SCOTTON, Josiane Andréia; NUNES, Lívia Fernanda Ribeiro; D'AGOSTIN ALANO, Natalia. Athis: um caminho através da prática. Entrevista com Gilson Paranhos. Entrevista, São Paulo, ano 23, n. 090.02, Vitruvius, jun. 2022 <https://vitruvius.com.br/revistas/read/entrevista/23.090/8491>.


Gilson Paranhos
Foto divulgação [Acervo das autoras]

Lívia Fernanda Ribeiro Nunes e Natalia D’Agostin Alano: O que você julga fundamental na discussão do que é a Lei de Assistência Técnica?

Gilson Paranhos: Os mais próximos dizem assim: “ei, Gilson, você não pode ouvir falar em lei que você fica bravo, né?”. É porque pra mim está muito claro que são as nossas leis — feitas pelos arquitetos, pelos advogados e pelos legisladores — que fazem com que o pobre fique cada vez mais distante do centro da cidade. Que o pobre fique cada vez mais distante das suas necessidades. É lógico que é muito mais fácil eu jogar o problema pra frente; culpando deputado, senador, governador e presidente. Eles nos fascinam. A sociedade é nossa, a culpa é nossa. Nós somos os responsáveis por solucionar essa questão.

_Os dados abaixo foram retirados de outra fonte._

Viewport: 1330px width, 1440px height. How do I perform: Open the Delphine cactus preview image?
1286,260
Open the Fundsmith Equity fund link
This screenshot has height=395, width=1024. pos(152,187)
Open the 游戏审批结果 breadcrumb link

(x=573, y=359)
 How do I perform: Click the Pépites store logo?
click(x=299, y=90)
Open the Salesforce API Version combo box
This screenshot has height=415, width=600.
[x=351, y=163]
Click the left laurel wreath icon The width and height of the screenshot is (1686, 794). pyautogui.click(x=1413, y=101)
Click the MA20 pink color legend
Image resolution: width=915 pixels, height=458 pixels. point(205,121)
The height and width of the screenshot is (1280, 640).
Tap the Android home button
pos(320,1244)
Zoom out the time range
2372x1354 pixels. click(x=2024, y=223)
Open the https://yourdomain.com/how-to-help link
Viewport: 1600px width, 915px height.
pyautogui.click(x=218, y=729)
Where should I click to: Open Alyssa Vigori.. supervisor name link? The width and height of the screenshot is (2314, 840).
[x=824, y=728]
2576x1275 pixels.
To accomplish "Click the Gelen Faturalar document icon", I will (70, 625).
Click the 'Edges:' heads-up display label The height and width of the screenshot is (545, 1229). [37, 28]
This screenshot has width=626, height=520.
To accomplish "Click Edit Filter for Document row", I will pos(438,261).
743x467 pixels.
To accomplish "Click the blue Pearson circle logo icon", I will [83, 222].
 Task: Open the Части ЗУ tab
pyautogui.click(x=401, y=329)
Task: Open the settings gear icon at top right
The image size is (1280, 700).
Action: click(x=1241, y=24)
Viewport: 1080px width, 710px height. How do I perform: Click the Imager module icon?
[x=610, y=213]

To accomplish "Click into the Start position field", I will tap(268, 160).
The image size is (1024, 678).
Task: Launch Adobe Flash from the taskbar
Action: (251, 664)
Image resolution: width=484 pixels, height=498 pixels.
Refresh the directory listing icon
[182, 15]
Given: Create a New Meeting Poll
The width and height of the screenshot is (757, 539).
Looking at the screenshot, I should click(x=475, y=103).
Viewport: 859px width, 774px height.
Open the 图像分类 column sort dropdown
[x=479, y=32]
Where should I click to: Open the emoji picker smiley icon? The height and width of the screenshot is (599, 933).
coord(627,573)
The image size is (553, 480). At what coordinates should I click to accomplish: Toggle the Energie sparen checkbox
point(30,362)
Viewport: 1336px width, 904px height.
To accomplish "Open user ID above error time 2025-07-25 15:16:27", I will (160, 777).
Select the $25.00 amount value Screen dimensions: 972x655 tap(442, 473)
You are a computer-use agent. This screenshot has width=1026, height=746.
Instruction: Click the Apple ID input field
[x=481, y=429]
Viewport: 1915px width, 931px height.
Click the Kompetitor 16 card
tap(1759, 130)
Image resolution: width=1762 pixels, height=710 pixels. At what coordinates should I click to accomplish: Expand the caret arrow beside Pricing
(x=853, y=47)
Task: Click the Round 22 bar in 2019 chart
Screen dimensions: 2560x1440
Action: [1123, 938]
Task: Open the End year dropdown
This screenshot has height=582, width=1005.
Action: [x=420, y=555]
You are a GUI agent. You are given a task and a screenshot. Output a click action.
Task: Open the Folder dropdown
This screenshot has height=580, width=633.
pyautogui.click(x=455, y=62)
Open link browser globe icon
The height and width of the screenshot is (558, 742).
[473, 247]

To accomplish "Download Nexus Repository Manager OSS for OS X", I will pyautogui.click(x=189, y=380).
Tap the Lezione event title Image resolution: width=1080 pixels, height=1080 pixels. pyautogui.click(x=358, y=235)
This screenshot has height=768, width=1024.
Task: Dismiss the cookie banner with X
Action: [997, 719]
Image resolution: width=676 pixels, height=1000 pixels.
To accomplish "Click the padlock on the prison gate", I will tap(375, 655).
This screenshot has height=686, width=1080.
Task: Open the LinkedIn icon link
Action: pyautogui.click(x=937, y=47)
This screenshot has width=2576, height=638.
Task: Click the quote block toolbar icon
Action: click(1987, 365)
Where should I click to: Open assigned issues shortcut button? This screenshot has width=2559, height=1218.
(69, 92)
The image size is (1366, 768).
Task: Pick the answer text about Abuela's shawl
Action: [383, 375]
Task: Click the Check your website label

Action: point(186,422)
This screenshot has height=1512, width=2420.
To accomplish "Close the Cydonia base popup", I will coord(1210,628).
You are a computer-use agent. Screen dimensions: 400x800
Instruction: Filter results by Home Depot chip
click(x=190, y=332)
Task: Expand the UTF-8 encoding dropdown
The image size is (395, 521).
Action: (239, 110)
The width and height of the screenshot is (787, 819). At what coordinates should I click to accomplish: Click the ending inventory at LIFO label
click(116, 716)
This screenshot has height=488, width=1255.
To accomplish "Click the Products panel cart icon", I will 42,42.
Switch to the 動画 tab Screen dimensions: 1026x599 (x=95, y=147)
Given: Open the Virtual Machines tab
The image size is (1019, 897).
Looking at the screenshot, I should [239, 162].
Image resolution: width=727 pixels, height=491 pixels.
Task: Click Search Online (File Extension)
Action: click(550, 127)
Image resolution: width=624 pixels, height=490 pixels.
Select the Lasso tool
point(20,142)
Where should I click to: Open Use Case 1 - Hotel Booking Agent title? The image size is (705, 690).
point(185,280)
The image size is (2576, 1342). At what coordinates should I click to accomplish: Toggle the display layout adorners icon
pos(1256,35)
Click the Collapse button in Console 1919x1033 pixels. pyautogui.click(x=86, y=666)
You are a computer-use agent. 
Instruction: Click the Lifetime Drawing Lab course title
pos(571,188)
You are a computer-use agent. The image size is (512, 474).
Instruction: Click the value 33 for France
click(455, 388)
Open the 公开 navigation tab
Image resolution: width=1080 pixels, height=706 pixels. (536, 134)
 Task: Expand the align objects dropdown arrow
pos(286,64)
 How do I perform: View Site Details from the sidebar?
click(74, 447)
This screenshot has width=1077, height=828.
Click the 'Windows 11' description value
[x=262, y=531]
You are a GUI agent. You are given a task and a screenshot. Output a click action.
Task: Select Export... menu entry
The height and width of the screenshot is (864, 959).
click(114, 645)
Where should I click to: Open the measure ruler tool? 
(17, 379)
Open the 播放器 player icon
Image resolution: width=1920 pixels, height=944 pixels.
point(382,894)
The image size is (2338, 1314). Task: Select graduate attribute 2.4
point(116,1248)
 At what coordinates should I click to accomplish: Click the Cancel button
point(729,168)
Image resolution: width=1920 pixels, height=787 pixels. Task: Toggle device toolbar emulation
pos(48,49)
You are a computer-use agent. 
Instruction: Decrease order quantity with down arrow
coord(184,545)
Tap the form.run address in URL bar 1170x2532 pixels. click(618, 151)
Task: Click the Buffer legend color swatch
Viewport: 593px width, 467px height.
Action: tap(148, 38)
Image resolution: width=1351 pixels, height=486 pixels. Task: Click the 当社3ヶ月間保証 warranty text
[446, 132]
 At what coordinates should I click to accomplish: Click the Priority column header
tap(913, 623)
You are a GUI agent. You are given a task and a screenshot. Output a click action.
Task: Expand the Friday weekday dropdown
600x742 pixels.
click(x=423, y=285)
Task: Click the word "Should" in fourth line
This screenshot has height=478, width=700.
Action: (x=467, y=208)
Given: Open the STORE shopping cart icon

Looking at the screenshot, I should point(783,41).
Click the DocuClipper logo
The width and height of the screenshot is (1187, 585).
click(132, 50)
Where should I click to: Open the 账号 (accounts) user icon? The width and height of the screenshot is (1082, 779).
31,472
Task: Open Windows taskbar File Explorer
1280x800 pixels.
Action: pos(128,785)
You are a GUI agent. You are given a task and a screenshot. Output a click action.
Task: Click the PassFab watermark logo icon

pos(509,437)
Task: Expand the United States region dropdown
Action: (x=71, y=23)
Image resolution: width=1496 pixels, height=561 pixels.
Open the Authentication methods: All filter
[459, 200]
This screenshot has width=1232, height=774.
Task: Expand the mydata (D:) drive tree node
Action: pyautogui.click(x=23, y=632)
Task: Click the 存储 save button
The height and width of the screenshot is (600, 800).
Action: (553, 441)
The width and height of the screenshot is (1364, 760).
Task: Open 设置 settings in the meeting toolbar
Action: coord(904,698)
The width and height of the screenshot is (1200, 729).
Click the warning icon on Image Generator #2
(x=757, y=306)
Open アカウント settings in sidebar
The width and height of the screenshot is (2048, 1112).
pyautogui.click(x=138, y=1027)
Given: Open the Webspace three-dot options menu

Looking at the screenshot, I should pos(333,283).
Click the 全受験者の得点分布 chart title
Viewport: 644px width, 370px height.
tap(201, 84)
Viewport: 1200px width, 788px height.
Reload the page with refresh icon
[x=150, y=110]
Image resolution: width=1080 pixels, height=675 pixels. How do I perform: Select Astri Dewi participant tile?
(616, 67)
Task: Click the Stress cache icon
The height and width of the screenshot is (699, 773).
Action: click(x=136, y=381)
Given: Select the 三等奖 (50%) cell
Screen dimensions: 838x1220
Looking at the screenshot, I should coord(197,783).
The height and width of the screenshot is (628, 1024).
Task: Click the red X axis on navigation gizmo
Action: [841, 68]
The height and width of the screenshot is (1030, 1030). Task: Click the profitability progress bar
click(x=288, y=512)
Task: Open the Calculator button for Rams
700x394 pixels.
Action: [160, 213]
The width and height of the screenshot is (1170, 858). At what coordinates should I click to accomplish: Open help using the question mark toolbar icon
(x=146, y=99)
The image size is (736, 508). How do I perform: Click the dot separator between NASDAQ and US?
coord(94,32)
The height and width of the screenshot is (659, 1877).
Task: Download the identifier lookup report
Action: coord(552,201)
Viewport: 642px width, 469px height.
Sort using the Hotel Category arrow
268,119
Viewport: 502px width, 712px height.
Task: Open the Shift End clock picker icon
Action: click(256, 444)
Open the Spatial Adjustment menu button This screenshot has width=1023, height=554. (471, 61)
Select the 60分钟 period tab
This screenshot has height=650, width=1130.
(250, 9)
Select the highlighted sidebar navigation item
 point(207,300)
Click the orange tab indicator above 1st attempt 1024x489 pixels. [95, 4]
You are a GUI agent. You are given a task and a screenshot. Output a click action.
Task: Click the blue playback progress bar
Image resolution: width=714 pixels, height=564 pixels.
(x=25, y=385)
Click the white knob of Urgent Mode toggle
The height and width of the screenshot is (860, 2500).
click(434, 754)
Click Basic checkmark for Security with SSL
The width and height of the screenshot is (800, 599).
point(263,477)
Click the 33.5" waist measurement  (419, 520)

Eu sou muito reticente com relação à legislação. Porque nós temos uma quantidade de leis enorme e, muito mais sério que a lei, é a ética humana. Eu tinha dificuldades, inclusive com as minhas próprias arquitetas, minhas queridas, maravilhosas que estavam lá trabalhando e que eu respeito muito. Quando elas iam desenhar um lote falavam assim: “o lote tem que ter 150 m², tem que ter 125 m², que é o mínimo que a legislação permite”. E eu falava pra elas: “fechem os olhos pra lei. Eu vou assinar. Eu sou o responsável. O Tribunal de Contas da União — TCU vai em cima de mim”. Mas lógico, ia em cima delas também. Então elas faziam o lote com 125 m².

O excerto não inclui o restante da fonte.